HAK ORANG TUA ATAS HARTA ANAK, HAK MILIK ATAU HAK KEBOLEHAN MEMBELANJAKAN SESUAI KEBUTUHAN?
Ada sebuah dalil, sebuah hadits yang berbunyi:
“جاءَ رجلٌ إلى النَّبيِّ صلَّى اللَّهُ عليْهِ وسلَّمَ فقالَ إنَّ أبي اجتاحَ مالي فقالَ أنتَ ومالُكَ لأبيكَ
“Seorang pria datang pada Nabi shalallahu alaihi wa sallam dan berujar : “Ayahku menghendaki hartaku.”
Maka beliau menjawab: “Anda dan harta anda adalah kepunyaan ayah anda.”
Lafadz hadits ini ada di Sunan Ibnu Majah dan dihukumi shahih oleh Asy Syaikh Al Albani rahimahullah.
Seringkali pertanyaan timbul, apakah hak yang dimaksud ini kepemilikan mutlak atau hak guna saja?
Maka ketika memahami hadits di atas, kita harus menempuh beberapa jalan.
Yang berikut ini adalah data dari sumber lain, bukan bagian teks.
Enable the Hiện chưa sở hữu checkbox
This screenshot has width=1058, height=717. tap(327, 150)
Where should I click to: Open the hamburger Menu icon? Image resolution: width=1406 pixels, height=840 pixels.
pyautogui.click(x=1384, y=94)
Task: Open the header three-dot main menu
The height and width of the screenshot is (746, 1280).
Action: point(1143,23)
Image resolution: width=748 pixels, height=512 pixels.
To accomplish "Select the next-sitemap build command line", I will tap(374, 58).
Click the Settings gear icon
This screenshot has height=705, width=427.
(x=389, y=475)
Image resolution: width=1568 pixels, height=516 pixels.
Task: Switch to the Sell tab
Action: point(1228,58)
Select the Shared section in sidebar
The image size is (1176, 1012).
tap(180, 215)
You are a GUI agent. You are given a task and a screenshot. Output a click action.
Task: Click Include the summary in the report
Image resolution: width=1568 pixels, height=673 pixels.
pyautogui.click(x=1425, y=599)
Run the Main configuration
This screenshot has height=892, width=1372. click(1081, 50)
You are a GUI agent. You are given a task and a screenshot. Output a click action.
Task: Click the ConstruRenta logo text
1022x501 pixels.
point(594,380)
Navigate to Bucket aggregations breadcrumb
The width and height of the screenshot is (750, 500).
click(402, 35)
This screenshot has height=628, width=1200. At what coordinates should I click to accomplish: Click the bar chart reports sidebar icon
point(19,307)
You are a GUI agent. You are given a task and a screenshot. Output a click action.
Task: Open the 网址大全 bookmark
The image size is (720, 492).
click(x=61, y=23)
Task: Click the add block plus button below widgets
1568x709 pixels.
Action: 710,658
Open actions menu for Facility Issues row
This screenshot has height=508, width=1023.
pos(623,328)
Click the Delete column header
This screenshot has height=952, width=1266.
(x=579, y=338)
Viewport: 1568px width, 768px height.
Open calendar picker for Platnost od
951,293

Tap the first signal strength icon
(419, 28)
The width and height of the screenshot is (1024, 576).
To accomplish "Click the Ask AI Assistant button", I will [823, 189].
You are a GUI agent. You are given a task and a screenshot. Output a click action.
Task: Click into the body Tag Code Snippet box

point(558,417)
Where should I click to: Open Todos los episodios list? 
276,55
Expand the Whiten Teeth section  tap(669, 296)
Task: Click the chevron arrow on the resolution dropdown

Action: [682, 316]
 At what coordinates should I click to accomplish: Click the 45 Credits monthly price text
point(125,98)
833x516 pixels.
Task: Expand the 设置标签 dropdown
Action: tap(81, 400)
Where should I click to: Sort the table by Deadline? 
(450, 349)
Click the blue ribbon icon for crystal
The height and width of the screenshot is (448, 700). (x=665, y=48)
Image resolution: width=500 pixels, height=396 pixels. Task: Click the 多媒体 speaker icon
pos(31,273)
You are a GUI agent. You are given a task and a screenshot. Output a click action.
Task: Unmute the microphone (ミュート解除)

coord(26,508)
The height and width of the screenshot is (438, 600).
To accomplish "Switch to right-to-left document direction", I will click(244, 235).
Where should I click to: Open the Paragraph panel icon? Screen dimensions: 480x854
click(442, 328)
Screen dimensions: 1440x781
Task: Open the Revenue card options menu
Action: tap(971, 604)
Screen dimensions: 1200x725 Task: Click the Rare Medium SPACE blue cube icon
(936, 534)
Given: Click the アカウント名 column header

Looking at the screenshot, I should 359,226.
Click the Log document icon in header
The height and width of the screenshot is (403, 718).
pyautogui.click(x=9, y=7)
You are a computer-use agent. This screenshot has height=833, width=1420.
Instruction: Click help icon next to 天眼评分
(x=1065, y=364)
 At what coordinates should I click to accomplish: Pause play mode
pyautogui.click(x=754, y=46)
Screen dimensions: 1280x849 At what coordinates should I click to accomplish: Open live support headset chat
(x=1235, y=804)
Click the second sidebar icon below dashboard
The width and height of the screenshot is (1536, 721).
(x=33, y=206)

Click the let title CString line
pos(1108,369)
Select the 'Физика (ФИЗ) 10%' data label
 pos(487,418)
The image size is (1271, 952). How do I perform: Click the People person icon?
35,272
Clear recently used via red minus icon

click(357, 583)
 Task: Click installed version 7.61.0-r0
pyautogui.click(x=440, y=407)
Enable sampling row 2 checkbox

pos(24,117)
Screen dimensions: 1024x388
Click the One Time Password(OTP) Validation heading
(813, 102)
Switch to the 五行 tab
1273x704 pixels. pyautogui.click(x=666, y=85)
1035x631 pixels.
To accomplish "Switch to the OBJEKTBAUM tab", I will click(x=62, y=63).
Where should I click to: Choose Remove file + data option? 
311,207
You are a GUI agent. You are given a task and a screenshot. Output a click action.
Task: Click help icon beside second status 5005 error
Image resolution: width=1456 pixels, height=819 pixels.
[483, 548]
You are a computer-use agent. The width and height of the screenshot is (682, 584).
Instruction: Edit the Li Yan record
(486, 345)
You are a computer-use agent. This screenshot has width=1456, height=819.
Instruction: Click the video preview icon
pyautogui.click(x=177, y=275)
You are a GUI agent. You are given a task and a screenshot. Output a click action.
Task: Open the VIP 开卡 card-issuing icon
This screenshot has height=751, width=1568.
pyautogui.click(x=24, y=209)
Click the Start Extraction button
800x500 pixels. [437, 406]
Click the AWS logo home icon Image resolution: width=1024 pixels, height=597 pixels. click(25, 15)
Di antaranya :
1) Syarah dari ulama
2) Memahaminya digandengkan dengan ayat atau hadits – hadits yang membahas tentang harta.
Setelah melihat dari 2 metode di atas, kami berkeyakinan bahwa maksud hadits di atas adalah berkaitan dengan al ibahah (kebolehan ) dan bukan at tamlik ( kepemilikan).
Maknanya , orangtua boleh mengambil dan menggunakan harta anaknya jika ada kebutuhan mendesak untuk itu , selama tidak memadharatkan anaknya.
Asy Syaukani rahimahullah dalam Nailul Author 6/17 menukil pendapat yang menerangkan fungsi huruf ل pada frasa لأبيك (milik ayahmu):
قال ابن رسلان : اللام للإباحة لا للتمليك ، فإن مال الولد له وزكاته عليه وهو موروث عنه
“Ibnu Ruslan berkata : 《 Huruf lam itu fungsinya membolehkan, bukan memiliki secara absolut. Hal ini disebabkan bahwa harta seorang anak adalah milik anak itu sendiri, yang wajib menzakatinya adalah anak itu sendiri ( bukan bapaknya) , dan (dalam syariat) bahkan seorang bapak mewarisi jika anak mati.”
Demikianlah, jadi jika kita menghubungkan pula dengan nash – nash lain tentang harta maka akan jelas bahwa harta anak adalah milik anak itu sendiri. Mereka sendiri yang dibebani untuk menzakatinya jika mencapai haul dan nishab. Mereka juga terkena beban syariat dengan harta itu berupa nafkah, infaq, shadaqah, haji dan sebagainya.
Lalu apa yang bisa disimpulkan dari redaksi hadits riwayat Ibnu Majah rahimahullah di atas?
Setidaknya, penjelasan sebagian ulama yang mensyarah hadits ini atau hadits redaksi semisal memberikan faedah yang berputar kepada 2 kesimpulan ini :
1) kebolehan orang tua menggunakan harta anaknya tanpa ijin sekalipun selama ia benar – benar punya kebutuhan yang harus dipenuhi dengan harta itu.
2) Anjuran dan motivasi dari Nabi sholallahu alaihi wa sallam agar para anak lelaki turut serta menafkahi orang tua mereka , lebih -lebih jika orang tua mereka faqir.